TEXT EXTRACT:

That second part of his statement held back some of the details that Wall Street wanted so much to hear.
Treasury yields had already pulled back sharply in the bond market since April on expectations the Federal Reserve’s next move would be to lower its main interest rate. The only questions were by how much the Fed would cut and how quickly it would move.
A danger is that traders have built their expectations too high, something they’ve frequently done in the past. If their predictions are wrong, which has also been a regular occurrence, that could mean Treasury yields have already pulled back too much since their decline began in the spring. That in turn could pressure all kinds of investments. On Thursday, for example, the S&P 500 fell to its worst loss in more than two weeks after Treasury yields climbed.
For Friday, at least, Powell’s speech heled lead to a widespread rally across Wall Street.
The smaller stocks in the Russell 2000 jumped 3.2% to lead the market. Smaller companies can feel greater benefit from lower interest rates because of their need to borrow to grow.
In the S&P 500 index of big companies, more than 85% of the stocks climbed.
In the bond market, the yield on the 10-year Treasury fell to 3.79% from 3.86% late Thursday. The two-year Treasury yield, which moves more closely with expectations for action by the Fed, dropped to 3.91% from 4.01% late Thursday.
In energy trading, benchmark U.S. crude rose 51 cents to $75.34 a barrel. Brent crude, the international standard, rose 56 cents to $78.71 a barrel.
The euro cost $1.1184, down from $1.1190.

DATA ENTRIES:
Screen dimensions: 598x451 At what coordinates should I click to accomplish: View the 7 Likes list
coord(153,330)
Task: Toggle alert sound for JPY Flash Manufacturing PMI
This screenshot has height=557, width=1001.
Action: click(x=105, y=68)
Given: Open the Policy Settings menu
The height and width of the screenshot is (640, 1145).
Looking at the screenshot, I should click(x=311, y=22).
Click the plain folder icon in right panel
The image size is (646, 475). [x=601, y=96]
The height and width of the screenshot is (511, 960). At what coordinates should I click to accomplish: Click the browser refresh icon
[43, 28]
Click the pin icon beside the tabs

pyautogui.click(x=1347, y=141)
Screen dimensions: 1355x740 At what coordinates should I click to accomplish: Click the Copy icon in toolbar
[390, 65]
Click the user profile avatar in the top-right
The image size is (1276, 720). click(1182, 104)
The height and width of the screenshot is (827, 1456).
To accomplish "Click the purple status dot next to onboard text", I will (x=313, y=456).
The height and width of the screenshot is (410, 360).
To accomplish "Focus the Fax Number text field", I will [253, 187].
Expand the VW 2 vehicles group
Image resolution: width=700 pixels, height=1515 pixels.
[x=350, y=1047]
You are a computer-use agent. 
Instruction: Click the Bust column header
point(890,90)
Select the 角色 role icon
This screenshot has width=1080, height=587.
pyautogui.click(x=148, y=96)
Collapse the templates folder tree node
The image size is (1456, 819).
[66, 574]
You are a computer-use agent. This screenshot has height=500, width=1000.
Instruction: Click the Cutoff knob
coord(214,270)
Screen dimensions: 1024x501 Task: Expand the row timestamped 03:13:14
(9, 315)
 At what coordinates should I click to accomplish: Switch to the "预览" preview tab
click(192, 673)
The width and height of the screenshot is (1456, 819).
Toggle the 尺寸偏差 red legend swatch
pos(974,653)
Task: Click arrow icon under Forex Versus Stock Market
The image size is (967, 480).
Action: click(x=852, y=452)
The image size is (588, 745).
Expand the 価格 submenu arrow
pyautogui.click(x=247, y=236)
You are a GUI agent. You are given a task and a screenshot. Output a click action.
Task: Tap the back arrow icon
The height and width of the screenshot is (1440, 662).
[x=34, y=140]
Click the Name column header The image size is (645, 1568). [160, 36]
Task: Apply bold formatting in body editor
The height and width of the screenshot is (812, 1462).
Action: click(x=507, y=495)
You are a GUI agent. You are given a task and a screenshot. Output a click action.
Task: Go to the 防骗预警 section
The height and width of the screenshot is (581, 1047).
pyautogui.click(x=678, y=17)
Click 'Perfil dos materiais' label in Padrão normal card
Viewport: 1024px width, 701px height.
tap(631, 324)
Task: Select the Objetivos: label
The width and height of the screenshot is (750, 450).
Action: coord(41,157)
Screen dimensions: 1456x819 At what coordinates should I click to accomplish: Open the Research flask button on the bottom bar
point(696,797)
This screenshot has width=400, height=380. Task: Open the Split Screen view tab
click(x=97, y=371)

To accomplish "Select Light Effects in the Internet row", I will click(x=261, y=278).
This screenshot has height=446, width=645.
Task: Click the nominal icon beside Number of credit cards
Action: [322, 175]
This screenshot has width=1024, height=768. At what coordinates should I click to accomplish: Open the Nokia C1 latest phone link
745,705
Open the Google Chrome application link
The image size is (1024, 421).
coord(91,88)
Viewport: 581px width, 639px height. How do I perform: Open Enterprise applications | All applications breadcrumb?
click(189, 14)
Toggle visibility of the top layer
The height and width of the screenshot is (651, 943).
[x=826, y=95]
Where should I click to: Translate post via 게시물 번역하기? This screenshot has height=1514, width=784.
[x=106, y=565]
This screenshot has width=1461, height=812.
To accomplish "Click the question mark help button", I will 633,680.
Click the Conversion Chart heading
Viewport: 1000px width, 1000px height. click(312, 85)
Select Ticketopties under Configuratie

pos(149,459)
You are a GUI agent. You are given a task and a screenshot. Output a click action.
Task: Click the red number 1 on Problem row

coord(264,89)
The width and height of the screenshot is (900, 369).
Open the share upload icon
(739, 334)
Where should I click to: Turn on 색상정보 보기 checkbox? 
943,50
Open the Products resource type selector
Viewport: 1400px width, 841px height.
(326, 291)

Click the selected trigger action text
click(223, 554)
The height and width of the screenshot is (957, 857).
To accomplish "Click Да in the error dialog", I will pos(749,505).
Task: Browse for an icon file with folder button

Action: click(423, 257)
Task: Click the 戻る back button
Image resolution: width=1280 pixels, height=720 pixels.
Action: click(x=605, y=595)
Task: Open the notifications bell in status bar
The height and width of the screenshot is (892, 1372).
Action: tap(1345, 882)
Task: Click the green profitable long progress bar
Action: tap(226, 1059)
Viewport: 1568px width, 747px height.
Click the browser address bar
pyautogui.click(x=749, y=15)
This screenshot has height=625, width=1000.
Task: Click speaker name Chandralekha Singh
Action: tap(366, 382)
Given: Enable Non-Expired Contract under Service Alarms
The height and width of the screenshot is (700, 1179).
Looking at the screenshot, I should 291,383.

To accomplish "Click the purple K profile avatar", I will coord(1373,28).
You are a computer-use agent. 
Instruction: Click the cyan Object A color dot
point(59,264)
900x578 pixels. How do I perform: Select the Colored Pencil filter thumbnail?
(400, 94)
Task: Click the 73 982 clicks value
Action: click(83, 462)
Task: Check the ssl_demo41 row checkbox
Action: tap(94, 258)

CHALLENGE 1:
In the market report, repeat the stretch from "The smaller stocks" through "the stocks climbed.".
CHALLENGE 2:
Condense the paragraph of the market report that begins "A danger is that traders" into a shorter version that keeps its main facts.
The records can be set aside here.

FULL ANSWER 1:
The smaller stocks in the Russell 2000 jumped 3.2% to lead the market. Smaller companies can feel greater benefit from lower interest rates because of their need to borrow to grow.
In the S&P 500 index of big companies, more than 85% of the stocks climbed.

FULL ANSWER 2:
Traders may have set their expectations too high, as they often have before. If their predictions prove wrong, which has also happened regularly, Treasury yields may have fallen too far since the spring. That could pressure many kinds of investments. On Thursday, for example, rising Treasury yields sent the S&P 500 to its worst loss in more than two weeks.